What you should do ::
Since only part of the material below is wanted, output exactly the lines from the one with "Open the chat search magnifier icon" up to and including the one with "753x418 pixels.".

════

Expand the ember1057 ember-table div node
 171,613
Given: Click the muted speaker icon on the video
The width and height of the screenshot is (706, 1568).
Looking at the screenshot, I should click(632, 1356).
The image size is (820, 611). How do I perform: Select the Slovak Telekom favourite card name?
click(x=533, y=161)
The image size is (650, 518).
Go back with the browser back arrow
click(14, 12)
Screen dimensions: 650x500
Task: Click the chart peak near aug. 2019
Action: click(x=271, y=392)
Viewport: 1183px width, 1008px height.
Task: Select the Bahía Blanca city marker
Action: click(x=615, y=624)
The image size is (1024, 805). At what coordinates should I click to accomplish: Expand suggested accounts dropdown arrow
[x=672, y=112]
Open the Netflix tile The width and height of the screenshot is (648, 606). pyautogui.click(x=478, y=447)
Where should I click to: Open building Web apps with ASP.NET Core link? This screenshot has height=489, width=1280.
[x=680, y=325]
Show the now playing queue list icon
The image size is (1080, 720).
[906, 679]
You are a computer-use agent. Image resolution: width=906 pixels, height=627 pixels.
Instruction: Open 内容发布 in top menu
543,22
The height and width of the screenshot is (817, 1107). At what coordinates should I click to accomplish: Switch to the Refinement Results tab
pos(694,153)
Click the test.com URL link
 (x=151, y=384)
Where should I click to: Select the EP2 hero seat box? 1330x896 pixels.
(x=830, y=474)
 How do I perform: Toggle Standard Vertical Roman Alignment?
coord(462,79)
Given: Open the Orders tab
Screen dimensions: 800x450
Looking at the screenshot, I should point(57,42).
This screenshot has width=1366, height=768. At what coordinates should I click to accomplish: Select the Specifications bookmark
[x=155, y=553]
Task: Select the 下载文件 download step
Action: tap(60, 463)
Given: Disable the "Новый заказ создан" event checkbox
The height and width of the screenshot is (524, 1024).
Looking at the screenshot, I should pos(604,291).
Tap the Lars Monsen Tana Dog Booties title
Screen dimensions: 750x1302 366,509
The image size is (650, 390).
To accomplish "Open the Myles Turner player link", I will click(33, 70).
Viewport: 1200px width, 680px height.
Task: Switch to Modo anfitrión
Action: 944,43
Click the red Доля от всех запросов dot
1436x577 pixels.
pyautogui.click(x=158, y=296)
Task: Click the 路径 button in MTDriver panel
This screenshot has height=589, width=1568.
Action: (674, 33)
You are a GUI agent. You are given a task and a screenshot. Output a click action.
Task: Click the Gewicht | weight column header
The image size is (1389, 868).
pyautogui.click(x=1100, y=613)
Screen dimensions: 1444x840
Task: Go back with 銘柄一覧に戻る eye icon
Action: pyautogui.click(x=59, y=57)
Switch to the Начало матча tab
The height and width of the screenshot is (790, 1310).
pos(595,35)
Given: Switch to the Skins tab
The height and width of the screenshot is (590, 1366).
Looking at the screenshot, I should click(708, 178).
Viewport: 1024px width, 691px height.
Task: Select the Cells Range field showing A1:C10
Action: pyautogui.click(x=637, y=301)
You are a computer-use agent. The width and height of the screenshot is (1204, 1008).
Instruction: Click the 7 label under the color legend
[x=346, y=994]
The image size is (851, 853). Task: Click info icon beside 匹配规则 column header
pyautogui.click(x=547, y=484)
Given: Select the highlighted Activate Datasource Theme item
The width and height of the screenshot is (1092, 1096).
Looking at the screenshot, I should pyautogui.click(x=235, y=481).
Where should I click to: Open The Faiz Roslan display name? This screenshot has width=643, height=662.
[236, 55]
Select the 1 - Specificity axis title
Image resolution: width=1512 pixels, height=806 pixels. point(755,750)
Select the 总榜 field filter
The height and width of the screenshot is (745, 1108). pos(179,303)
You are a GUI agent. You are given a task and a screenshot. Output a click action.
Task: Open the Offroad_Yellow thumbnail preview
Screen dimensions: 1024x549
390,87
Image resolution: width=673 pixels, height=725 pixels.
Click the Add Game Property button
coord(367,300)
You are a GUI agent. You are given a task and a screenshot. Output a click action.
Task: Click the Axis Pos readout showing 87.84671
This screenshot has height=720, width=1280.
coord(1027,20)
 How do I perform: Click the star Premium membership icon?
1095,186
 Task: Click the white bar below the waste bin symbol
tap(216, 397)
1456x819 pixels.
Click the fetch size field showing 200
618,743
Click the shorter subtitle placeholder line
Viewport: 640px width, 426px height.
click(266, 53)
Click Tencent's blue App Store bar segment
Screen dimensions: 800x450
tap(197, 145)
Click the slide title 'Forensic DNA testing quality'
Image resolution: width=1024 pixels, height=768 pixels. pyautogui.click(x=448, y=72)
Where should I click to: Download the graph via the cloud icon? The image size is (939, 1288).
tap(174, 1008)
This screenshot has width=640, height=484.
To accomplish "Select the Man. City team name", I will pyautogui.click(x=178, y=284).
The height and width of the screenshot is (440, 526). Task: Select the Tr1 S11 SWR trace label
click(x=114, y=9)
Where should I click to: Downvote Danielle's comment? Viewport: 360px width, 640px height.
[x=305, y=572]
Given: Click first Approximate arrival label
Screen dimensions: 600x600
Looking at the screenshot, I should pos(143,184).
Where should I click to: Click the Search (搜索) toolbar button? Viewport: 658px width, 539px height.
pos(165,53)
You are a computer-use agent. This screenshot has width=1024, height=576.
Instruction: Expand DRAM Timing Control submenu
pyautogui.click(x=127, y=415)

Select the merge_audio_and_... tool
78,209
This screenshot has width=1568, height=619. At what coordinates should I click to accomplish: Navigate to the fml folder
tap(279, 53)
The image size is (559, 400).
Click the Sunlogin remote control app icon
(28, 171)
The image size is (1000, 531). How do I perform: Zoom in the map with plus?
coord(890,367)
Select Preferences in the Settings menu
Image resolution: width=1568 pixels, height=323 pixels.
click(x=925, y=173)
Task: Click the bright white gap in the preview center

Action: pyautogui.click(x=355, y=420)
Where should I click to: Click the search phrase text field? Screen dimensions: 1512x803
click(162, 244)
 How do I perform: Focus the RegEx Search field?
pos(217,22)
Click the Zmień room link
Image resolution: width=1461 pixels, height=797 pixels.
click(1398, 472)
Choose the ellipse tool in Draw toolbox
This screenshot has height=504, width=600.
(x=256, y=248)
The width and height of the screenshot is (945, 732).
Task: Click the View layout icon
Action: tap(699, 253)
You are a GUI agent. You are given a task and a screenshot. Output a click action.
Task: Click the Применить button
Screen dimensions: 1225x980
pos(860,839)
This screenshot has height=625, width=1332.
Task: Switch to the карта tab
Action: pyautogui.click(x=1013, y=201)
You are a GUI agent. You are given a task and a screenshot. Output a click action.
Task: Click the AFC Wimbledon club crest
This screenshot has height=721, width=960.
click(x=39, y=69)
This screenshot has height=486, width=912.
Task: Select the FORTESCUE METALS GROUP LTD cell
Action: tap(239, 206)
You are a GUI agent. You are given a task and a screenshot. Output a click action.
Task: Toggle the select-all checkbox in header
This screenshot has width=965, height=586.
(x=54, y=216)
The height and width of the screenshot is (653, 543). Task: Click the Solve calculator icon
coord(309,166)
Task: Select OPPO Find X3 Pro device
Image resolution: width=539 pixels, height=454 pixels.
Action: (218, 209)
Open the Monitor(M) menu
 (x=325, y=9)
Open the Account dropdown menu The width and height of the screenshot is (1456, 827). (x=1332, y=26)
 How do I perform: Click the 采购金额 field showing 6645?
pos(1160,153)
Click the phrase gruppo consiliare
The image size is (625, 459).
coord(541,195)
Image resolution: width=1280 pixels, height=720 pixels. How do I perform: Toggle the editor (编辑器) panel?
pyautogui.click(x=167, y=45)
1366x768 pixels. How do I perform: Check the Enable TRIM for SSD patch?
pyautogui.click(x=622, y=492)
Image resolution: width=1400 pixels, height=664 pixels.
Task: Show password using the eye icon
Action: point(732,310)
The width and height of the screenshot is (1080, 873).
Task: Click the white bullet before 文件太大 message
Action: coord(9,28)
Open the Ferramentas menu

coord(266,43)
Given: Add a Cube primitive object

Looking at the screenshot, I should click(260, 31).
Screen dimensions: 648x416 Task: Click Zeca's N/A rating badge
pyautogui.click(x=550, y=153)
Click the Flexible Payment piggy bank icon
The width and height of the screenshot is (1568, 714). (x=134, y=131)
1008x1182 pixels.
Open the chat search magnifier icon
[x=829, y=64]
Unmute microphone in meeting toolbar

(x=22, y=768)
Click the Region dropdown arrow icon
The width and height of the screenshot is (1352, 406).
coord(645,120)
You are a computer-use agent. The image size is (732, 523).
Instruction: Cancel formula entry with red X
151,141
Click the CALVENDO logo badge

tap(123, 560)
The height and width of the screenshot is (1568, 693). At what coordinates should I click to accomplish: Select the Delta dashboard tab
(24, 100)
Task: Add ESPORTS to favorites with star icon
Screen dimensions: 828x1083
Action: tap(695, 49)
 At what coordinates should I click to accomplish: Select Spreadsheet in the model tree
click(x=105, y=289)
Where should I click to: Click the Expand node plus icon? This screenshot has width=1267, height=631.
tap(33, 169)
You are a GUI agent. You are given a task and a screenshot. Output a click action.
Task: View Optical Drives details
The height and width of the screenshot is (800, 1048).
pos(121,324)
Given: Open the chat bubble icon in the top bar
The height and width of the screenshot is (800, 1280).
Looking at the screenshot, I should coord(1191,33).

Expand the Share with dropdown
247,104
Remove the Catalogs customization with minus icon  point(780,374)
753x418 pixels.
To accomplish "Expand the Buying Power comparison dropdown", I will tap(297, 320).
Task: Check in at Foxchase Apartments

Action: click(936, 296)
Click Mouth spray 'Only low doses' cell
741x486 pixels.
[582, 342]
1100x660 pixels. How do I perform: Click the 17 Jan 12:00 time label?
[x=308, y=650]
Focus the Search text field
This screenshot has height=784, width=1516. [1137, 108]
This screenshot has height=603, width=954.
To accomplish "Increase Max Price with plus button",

════

Answer ::
Open the chat search magnifier icon
[x=829, y=64]
Unmute microphone in meeting toolbar

(x=22, y=768)
Click the Region dropdown arrow icon
The width and height of the screenshot is (1352, 406).
coord(645,120)
You are a computer-use agent. The image size is (732, 523).
Instruction: Cancel formula entry with red X
151,141
Click the CALVENDO logo badge

tap(123, 560)
The height and width of the screenshot is (1568, 693). At what coordinates should I click to accomplish: Select the Delta dashboard tab
(24, 100)
Task: Add ESPORTS to favorites with star icon
Screen dimensions: 828x1083
Action: tap(695, 49)
 At what coordinates should I click to accomplish: Select Spreadsheet in the model tree
click(x=105, y=289)
Where should I click to: Click the Expand node plus icon? This screenshot has width=1267, height=631.
tap(33, 169)
You are a GUI agent. You are given a task and a screenshot. Output a click action.
Task: View Optical Drives details
The height and width of the screenshot is (800, 1048).
pos(121,324)
Given: Open the chat bubble icon in the top bar
The height and width of the screenshot is (800, 1280).
Looking at the screenshot, I should coord(1191,33).

Expand the Share with dropdown
247,104
Remove the Catalogs customization with minus icon  point(780,374)
753x418 pixels.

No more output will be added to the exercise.